WHAT THE TASK REQUIRES: Can you rewrite the passage about Jourdain's move to featherweight, starting at "While he can’t" and ending at "nearly two years.", with "re-do" changed to "do-over"?

While Jourdain did venture up to the lightweight division in his final appearance in the TKO cage, that bout — much like his UFC debut in the 155-pound ranks — it was more of a “How could I say no to this?” situation where he was presented with the chance to claim a second title and he did so successfully.
“I didn’t come into the UFC to be a 155’er,” said Jourdain, who weighed in south of 150 pounds in each of his first nine professional bouts before competing at lightweight in his last two outings. “When they called me to fight Desmond, they said, ‘It’s going to be 155’ and I said, ‘Okay.’ When I got on the scale, I was 152.
“I’m not even a big featherweight,” he added. “I was eating burgers before the weigh-in. It was a one-shot deal and now I’m back at my weight, so everything is going according to plan right now. This is going to be my home for sure.”
While he can’t get a re-do on his UFC debut, Jourdain does get a tremendous opportunity to make a splash in his first featherweight fight inside the Octagon as he welcomes the popular Choi back to the cage for the first time in nearly two years.

RAW DATA:
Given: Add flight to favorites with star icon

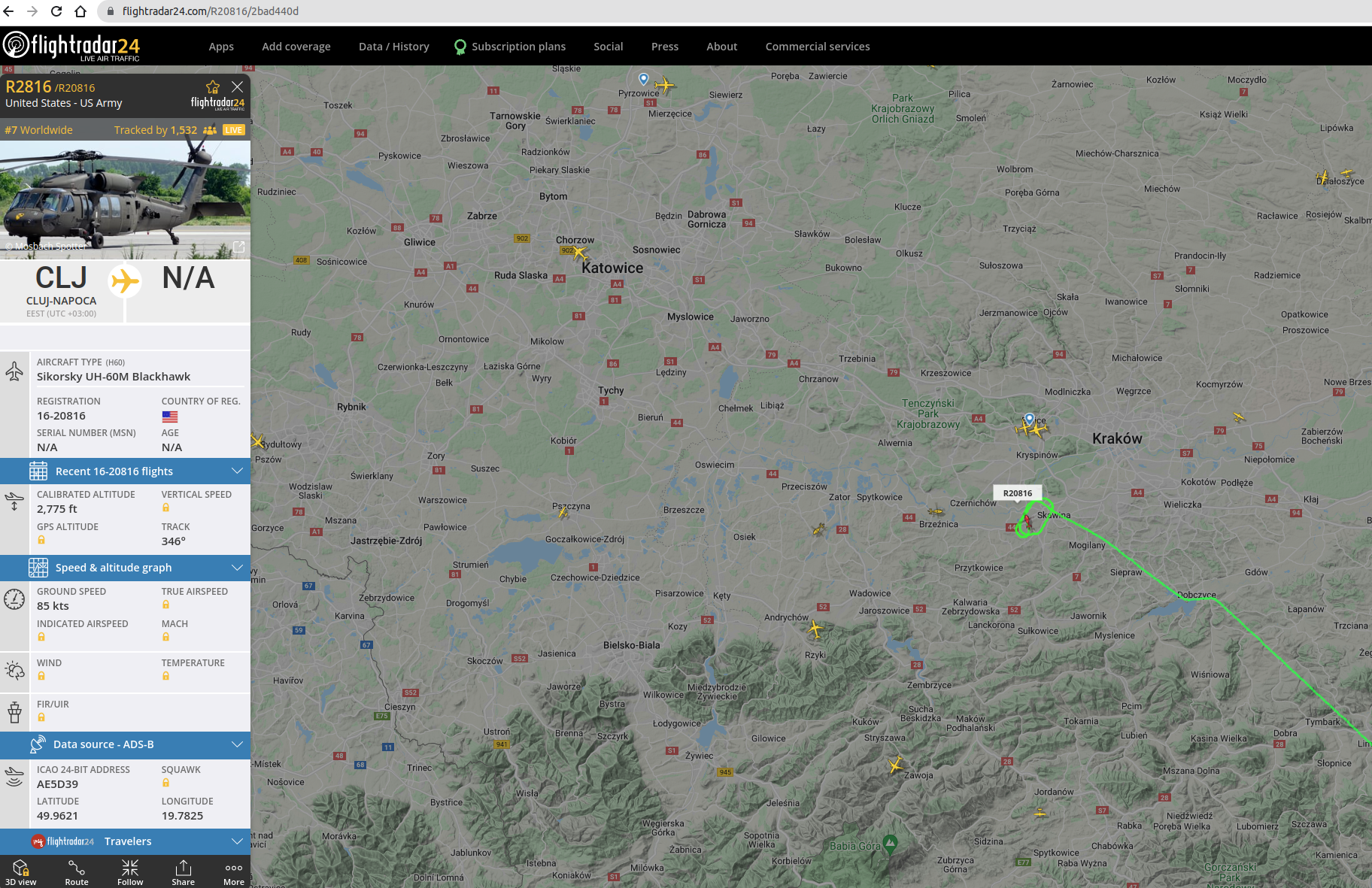Looking at the screenshot, I should (x=213, y=87).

RESULT OF THIS EXERCISE:
While he can’t get a do-over on his UFC debut, Jourdain does get a tremendous opportunity to make a splash in his first featherweight fight inside the Octagon as he welcomes the popular Choi back to the cage for the first time in nearly two years.